**GOAL OF THE EXERCISE**
Recast every line of the listing below as a numbered list, omitting the blank lines.
-- Start --
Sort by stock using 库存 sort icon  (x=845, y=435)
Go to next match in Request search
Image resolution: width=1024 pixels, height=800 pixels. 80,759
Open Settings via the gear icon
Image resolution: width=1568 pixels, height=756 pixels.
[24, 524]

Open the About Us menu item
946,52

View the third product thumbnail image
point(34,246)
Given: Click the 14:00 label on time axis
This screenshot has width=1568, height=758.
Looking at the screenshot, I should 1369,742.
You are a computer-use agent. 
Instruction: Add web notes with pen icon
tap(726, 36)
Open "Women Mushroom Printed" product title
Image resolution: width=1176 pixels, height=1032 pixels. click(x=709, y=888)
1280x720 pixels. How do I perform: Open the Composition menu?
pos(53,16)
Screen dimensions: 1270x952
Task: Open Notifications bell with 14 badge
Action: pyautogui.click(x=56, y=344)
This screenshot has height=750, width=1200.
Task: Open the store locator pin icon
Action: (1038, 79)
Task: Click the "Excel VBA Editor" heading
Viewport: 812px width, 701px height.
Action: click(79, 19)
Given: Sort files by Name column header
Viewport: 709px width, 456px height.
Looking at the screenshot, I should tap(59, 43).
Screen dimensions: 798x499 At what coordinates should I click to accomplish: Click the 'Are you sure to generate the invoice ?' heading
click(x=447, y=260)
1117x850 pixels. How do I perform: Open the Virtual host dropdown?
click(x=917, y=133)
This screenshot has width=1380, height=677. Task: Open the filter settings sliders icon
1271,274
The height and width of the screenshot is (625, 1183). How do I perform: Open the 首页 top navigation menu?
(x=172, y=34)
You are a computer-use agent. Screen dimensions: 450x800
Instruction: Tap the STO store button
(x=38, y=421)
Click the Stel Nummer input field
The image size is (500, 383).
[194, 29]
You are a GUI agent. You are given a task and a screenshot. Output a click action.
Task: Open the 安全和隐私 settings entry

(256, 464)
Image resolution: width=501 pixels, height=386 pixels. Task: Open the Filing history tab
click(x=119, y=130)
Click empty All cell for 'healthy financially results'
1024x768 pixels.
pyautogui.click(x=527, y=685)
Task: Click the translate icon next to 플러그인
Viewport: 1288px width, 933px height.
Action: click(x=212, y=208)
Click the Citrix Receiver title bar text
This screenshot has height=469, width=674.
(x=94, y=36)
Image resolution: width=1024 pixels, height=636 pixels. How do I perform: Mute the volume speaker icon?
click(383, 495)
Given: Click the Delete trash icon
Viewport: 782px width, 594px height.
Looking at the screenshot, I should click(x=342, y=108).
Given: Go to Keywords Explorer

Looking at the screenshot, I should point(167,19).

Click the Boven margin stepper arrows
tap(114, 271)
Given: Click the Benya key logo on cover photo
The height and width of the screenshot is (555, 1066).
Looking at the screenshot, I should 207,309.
-- End --
**OUTPUT BELOW**
1. Sort by stock using 库存 sort icon  (x=845, y=435)
2. Go to next match in Request search
3. Image resolution: width=1024 pixels, height=800 pixels. 80,759
4. Open Settings via the gear icon
5. Image resolution: width=1568 pixels, height=756 pixels.
6. [24, 524]
7. Open the About Us menu item
8. 946,52
9. View the third product thumbnail image
10. point(34,246)
11. Given: Click the 14:00 label on time axis
12. This screenshot has width=1568, height=758.
13. Looking at the screenshot, I should 1369,742.
14. You are a computer-use agent. 
15. Instruction: Add web notes with pen icon
16. tap(726, 36)
17. Open "Women Mushroom Printed" product title
18. Image resolution: width=1176 pixels, height=1032 pixels. click(x=709, y=888)
19. 1280x720 pixels. How do I perform: Open the Composition menu?
20. pos(53,16)
21. Screen dimensions: 1270x952
22. Task: Open Notifications bell with 14 badge
23. Action: pyautogui.click(x=56, y=344)
24. This screenshot has height=750, width=1200.
25. Task: Open the store locator pin icon
26. Action: (1038, 79)
27. Task: Click the "Excel VBA Editor" heading
28. Viewport: 812px width, 701px height.
29. Action: click(79, 19)
30. Given: Sort files by Name column header
31. Viewport: 709px width, 456px height.
32. Looking at the screenshot, I should tap(59, 43).
33. Screen dimensions: 798x499 At what coordinates should I click to accomplish: Click the 'Are you sure to generate the invoice ?' heading
34. click(x=447, y=260)
35. 1117x850 pixels. How do I perform: Open the Virtual host dropdown?
36. click(x=917, y=133)
37. This screenshot has width=1380, height=677. Task: Open the filter settings sliders icon
38. 1271,274
39. The height and width of the screenshot is (625, 1183). How do I perform: Open the 首页 top navigation menu?
40. (x=172, y=34)
41. You are a computer-use agent. Screen dimensions: 450x800
42. Instruction: Tap the STO store button
43. (x=38, y=421)
44. Click the Stel Nummer input field
45. The image size is (500, 383).
46. [194, 29]
47. You are a GUI agent. You are given a task and a screenshot. Output a click action.
48. Task: Open the 安全和隐私 settings entry
49. (256, 464)
50. Image resolution: width=501 pixels, height=386 pixels. Task: Open the Filing history tab
51. click(x=119, y=130)
52. Click empty All cell for 'healthy financially results'
53. 1024x768 pixels.
54. pyautogui.click(x=527, y=685)
55. Task: Click the translate icon next to 플러그인
56. Viewport: 1288px width, 933px height.
57. Action: click(x=212, y=208)
58. Click the Citrix Receiver title bar text
59. This screenshot has height=469, width=674.
60. (x=94, y=36)
61. Image resolution: width=1024 pixels, height=636 pixels. How do I perform: Mute the volume speaker icon?
62. click(383, 495)
63. Given: Click the Delete trash icon
64. Viewport: 782px width, 594px height.
65. Looking at the screenshot, I should click(x=342, y=108).
66. Given: Go to Keywords Explorer
67. Looking at the screenshot, I should point(167,19).
68. Click the Boven margin stepper arrows
69. tap(114, 271)
70. Given: Click the Benya key logo on cover photo
71. The height and width of the screenshot is (555, 1066).
72. Looking at the screenshot, I should 207,309.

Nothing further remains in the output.